** RAW DATA follows **
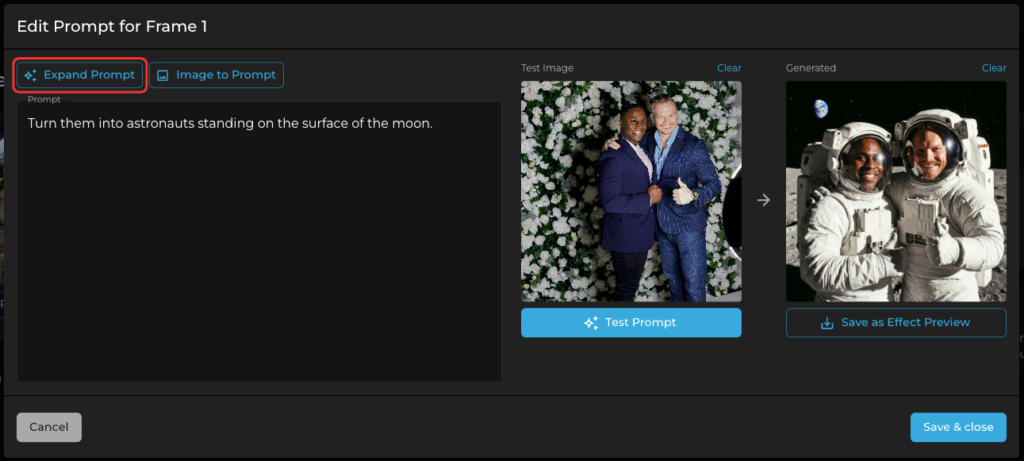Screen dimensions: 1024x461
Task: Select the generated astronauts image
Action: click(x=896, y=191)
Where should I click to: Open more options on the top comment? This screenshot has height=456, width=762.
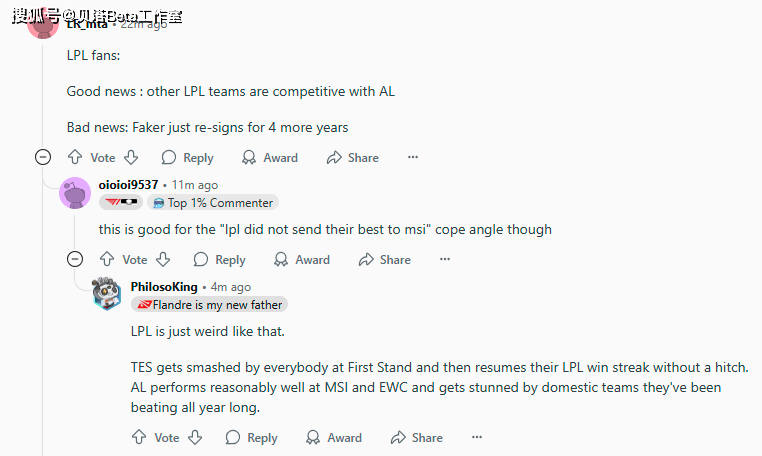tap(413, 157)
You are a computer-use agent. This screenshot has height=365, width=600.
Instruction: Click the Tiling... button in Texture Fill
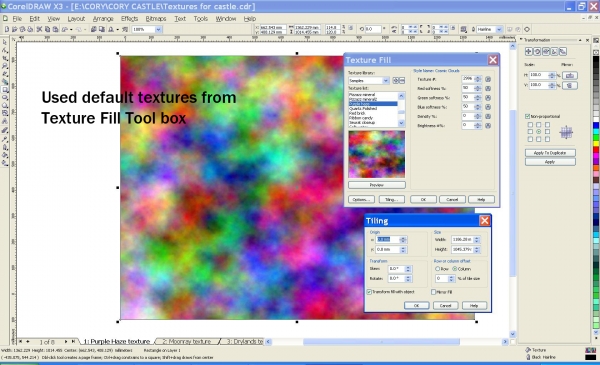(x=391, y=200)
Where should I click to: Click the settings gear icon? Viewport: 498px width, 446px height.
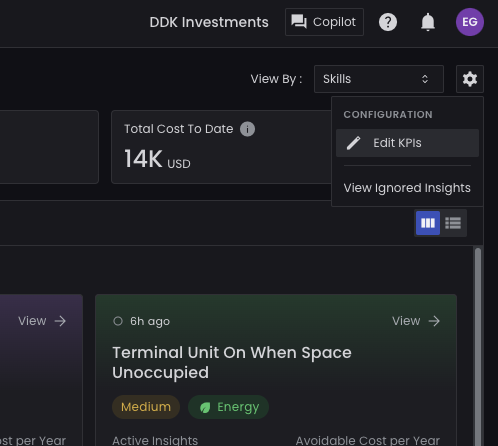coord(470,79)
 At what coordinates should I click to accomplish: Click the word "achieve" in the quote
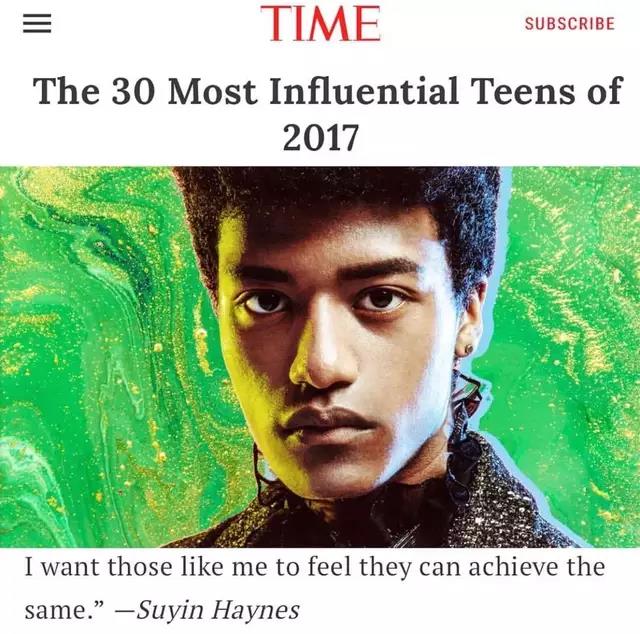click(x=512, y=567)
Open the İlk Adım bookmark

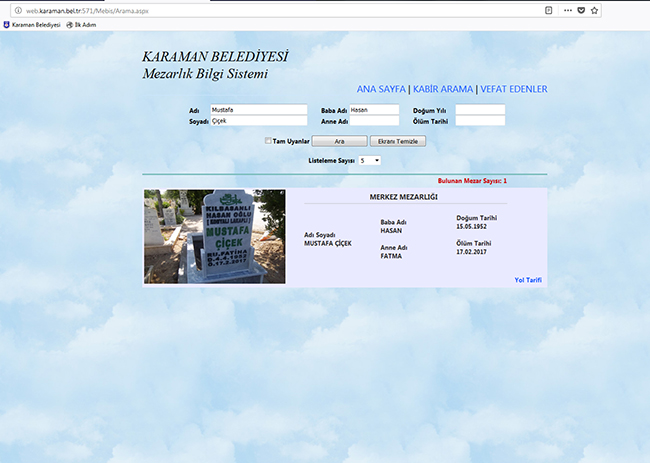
** End of RAW DATA **
** RAW DATA follows **
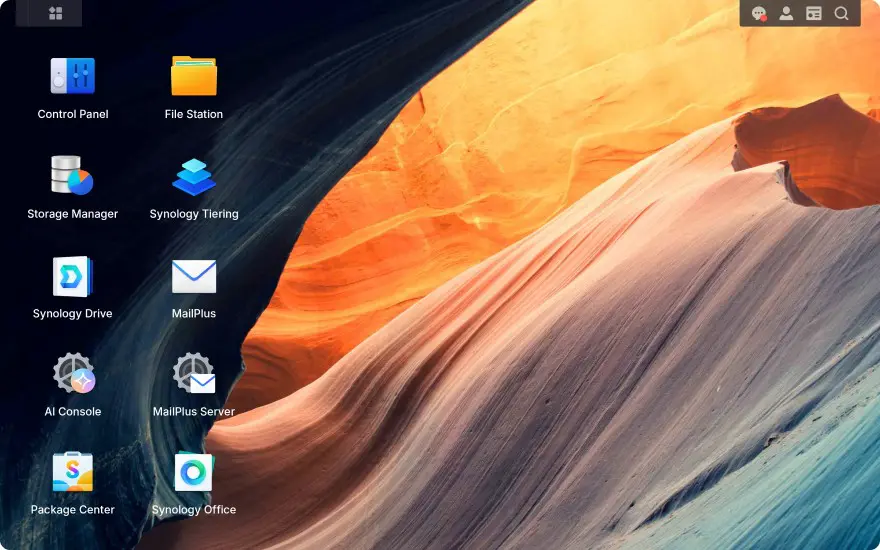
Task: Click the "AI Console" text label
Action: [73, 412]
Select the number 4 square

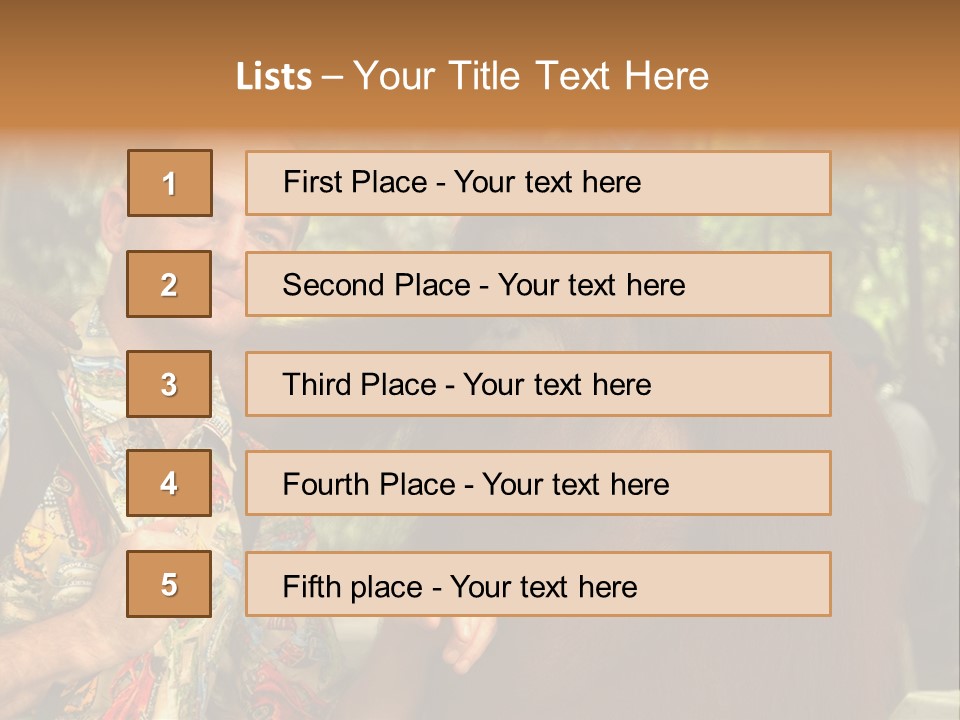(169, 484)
** End of RAW DATA **
WHAT TO WORK ON: Output exactly, and only, the lines of the entries above from the one with "At what coordinates" up to and including the one with "Open the İlk Adım bookmark"; pictures are to be left out.

SOLVED EXERCISE:
 At what coordinates should I click to accomplish: Click the word "achieve" in the quote
click(x=512, y=567)
Open the İlk Adım bookmark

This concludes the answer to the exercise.